ЗАДАНИЕ A: Повторите строки записей от строки с "Given: Select the Hand tool" до строки с "Looking at the" включительно, переименовав "Hand" в "Pen". Всё остальное оставьте без изменений.
=== ИСХОДНЫЙ ТЕКСТ ===
Товстоногов неизмеримо более тщательно, нежели некогда Таиров, воссоздавал колоритные фрагменты растерзанного и растрепанного гражданской войной быта, больше, чем Таиров, заботился об историзме, о точности деталей, о человеческой конкретности каждого из персонажей. Изяществу таировской геометрии, холодноватой твердости таировской чеканки проти­вопоставлялось клокочущее полнокровие жизни, вздыбившейся на краю гибели. Стройности и патетике — удушливость и вяз­кость политиканства, интрижной комбинаторики, красоте — кровь, чистоте — грязь. До сих пор памятна тревожная возбужденность и напускная бравада Алексея — И. Горбачева. Не забыть развинченную, вихляющую походку Сиплого — А. Соко­лова, его смердящую, гниющую плоть, испитой голос, холуй­ские ухватки, похабные ухмылки.
=== МАТЕРИАЛЫ УПРАЖНЕНИЯ ===
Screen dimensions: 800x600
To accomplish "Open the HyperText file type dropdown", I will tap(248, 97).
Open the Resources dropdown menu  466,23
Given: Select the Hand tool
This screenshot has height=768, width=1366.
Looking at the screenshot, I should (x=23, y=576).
===
=== МАТЕРИАЛЫ УПРАЖНЕНИЯ ===
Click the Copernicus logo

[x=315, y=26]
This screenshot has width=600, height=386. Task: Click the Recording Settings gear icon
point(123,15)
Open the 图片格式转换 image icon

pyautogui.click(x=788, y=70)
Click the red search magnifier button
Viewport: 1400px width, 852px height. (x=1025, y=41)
===
ЗАДАНИЕ B: Что, согласно исходному тексту, растерзало и растрепало быт, фрагменты которого воссоздавал Товстоногов?

ИТОГОВЫЙ ОТВЕТ A:
Given: Select the Pen tool
This screenshot has height=768, width=1366.
Looking at the screenshot, I should (x=23, y=576).

ИТОГОВЫЙ ОТВЕТ B: Быт был растерзан и растрепан гражданской войной. Колоритные фрагменты этого быта Товстоногов воссоздавал гораздо тщательнее, чем некогда Таиров.